Scott Morrison’s approval ratings decreased after bushfire crisis

Agence France-Presse . Sydney | Published: 16:06, Jan 13,2020

 
 

There is widespread anger in Australia over prime minister Scott Morrison's handling of the bushfire crisis. —AFP photo

Australian prime minister Scott Morrison’s approval ratings have nosedived as he faces widespread anger over his handling of the deadly bushfire crisis, according to a poll released Monday.

The Newspoll survey showed 59 per cent of Australian voters are dissatisfied with the conservative leader’s performance overall, and only 37 per cent were satisfied, an abrupt reversal since his shock election win last May.

Morrison has been criticised heavily for his response to the months-long crisis — which included going on holiday to Hawaii, making a series of gaffes and misleading statements about his government’s actions, and forcing angry victims to shake his hand.
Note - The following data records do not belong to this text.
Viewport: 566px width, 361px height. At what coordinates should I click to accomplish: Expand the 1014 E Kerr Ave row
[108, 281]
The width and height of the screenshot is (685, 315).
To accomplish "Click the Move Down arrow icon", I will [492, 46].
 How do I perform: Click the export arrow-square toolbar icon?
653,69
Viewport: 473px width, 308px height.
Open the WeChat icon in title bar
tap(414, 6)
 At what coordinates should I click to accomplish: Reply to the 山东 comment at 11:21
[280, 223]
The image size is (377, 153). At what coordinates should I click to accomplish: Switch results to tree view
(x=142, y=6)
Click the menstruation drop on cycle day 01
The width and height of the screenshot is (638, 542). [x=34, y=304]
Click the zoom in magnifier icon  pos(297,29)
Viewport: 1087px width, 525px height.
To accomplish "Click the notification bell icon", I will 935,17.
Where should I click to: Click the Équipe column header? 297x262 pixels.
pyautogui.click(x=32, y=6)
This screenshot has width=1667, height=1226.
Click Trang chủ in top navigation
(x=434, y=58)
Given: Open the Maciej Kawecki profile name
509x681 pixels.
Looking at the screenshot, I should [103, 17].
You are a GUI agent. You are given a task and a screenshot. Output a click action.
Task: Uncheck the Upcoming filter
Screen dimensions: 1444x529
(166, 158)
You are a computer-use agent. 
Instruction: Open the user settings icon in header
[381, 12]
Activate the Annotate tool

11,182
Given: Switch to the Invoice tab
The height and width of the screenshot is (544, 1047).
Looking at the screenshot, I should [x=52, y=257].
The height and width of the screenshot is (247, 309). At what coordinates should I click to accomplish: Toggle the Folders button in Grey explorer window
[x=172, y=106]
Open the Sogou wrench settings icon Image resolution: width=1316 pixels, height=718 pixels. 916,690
‘The damage on Morrison’s personal ratings amounts to an eight-point drop on approval to 37 per cent and an eleven point rise on disapproval to 59 per cent,’ wrote poll commentator William Bowe.

Morrison began the crisis insisting local authorities had enough resources to handle the fires and exhausted volunteers fire fighters ‘want to be there’.

He also repeatedly stated that Australia was doing more than enough to meet its emission reduction targets, prompting a series of large-scale street protests.

Seeing a backlash, Morrison has since deployed the military, launched the largest peacetime call up of reserves, pledged billions of dollars in aid, increased payments to fire fighters, and suggested more work may need to be done on emissions.

The fires have killed at least 27 people, burned an area the size of South Korea, and shrouded Sydney in toxic smoke for weeks on end.

Morrison on Sunday acknowledged a groundswell of anger about the climate- fuelled fires.

The prime minister — a staunch supporter of fossil fuel industries — said emissions targets would ‘evolve’ but ruled out curbing Australia’s vast exports of coal.

‘In the years ahead, we are going to continue to evolve our policy in this area to reduce emissions even further and we are going to do it without a carbon tax, without putting up electricity prices and without shutting down traditional industries,’ he told public broadcaster ABC.

The polls also showed Morrison’s conservative coalition had lost the lead over the opposition Labour party, which now leads the preferred vote 51-49.

The next general election is expected in or before 2022.